> [What you have to do] Copy out, word for word, the lines from the first one through the line containing "Action: click(729, 345)", inclusive.

(Entries taken from a collection)
- - - - - - -

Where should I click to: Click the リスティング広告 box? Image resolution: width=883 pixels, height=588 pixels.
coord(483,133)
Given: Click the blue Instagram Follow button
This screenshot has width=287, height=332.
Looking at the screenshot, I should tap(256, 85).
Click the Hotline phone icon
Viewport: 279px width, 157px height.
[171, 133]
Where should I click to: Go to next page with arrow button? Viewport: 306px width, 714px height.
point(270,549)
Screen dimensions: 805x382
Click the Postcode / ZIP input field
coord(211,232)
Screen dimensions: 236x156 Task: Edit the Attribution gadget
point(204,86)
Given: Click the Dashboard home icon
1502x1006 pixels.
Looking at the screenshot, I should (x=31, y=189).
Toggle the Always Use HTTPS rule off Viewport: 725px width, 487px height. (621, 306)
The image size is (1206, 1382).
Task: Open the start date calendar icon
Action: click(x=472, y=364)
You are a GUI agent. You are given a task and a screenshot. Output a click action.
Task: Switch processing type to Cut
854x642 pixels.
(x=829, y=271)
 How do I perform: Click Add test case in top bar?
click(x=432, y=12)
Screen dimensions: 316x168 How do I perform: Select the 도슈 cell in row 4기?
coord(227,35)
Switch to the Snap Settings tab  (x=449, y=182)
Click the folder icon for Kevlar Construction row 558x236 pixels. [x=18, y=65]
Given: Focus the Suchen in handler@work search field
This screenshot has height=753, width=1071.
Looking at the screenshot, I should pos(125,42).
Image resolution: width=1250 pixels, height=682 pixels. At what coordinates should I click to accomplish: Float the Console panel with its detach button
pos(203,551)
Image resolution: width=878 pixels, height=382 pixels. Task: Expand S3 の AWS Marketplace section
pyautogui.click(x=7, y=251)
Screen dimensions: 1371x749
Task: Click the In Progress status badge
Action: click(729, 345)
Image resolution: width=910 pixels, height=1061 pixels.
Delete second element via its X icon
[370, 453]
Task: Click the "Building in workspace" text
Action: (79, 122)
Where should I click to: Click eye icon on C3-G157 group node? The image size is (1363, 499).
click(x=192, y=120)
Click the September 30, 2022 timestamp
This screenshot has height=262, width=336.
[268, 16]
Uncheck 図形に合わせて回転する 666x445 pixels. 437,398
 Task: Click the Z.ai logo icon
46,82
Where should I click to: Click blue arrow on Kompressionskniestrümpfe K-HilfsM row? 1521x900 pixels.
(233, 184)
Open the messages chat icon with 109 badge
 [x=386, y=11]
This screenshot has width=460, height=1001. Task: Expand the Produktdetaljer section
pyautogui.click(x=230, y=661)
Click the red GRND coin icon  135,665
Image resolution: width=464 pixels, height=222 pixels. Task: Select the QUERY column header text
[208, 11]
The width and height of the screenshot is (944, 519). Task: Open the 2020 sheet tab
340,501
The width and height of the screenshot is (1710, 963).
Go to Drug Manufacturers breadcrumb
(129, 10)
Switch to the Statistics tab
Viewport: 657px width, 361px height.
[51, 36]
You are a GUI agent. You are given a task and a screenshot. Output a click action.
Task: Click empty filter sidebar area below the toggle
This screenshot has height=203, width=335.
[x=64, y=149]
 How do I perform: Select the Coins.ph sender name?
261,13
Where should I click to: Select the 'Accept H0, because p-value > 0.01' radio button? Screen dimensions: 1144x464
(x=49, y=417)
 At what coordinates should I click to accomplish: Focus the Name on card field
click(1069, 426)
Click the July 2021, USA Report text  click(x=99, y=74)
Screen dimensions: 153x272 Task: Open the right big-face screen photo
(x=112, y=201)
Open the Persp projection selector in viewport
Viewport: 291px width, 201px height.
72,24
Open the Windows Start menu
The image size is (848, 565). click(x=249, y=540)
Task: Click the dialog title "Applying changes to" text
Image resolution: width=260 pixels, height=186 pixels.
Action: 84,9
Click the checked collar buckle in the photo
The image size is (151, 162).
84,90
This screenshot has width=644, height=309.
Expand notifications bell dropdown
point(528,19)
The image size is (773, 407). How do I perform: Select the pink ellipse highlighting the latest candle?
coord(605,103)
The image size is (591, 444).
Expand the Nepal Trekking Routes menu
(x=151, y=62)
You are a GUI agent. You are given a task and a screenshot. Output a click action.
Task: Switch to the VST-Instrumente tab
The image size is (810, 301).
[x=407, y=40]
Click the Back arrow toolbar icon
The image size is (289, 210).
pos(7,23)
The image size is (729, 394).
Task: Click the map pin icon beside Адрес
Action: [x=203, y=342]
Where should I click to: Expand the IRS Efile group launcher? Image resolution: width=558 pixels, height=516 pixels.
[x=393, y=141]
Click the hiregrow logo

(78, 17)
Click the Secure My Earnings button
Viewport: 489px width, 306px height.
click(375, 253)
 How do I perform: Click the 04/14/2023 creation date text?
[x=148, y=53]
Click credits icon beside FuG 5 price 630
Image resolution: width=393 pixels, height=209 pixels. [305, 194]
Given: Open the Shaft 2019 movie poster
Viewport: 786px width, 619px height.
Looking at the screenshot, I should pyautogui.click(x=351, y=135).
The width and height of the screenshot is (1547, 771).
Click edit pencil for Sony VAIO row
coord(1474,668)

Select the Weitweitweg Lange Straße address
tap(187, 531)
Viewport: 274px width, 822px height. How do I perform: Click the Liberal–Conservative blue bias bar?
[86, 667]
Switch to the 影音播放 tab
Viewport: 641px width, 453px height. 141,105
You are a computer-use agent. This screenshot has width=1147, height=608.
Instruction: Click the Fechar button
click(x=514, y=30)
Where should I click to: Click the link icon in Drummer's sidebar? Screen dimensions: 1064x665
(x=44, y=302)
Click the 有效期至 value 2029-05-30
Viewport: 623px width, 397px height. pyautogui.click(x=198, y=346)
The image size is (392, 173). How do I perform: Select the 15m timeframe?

- - - - - - -

> [Expected answer]
Where should I click to: Click the リスティング広告 box? Image resolution: width=883 pixels, height=588 pixels.
coord(483,133)
Given: Click the blue Instagram Follow button
This screenshot has width=287, height=332.
Looking at the screenshot, I should tap(256, 85).
Click the Hotline phone icon
Viewport: 279px width, 157px height.
[171, 133]
Where should I click to: Go to next page with arrow button? Viewport: 306px width, 714px height.
point(270,549)
Screen dimensions: 805x382
Click the Postcode / ZIP input field
coord(211,232)
Screen dimensions: 236x156 Task: Edit the Attribution gadget
point(204,86)
Given: Click the Dashboard home icon
1502x1006 pixels.
Looking at the screenshot, I should (x=31, y=189).
Toggle the Always Use HTTPS rule off Viewport: 725px width, 487px height. (621, 306)
The image size is (1206, 1382).
Task: Open the start date calendar icon
Action: click(x=472, y=364)
You are a GUI agent. You are given a task and a screenshot. Output a click action.
Task: Switch processing type to Cut
854x642 pixels.
(x=829, y=271)
 How do I perform: Click Add test case in top bar?
click(x=432, y=12)
Screen dimensions: 316x168 How do I perform: Select the 도슈 cell in row 4기?
coord(227,35)
Switch to the Snap Settings tab  (x=449, y=182)
Click the folder icon for Kevlar Construction row 558x236 pixels. [x=18, y=65]
Given: Focus the Suchen in handler@work search field
This screenshot has height=753, width=1071.
Looking at the screenshot, I should pos(125,42).
Image resolution: width=1250 pixels, height=682 pixels. At what coordinates should I click to accomplish: Float the Console panel with its detach button
pos(203,551)
Image resolution: width=878 pixels, height=382 pixels. Task: Expand S3 の AWS Marketplace section
pyautogui.click(x=7, y=251)
Screen dimensions: 1371x749
Task: Click the In Progress status badge
Action: click(729, 345)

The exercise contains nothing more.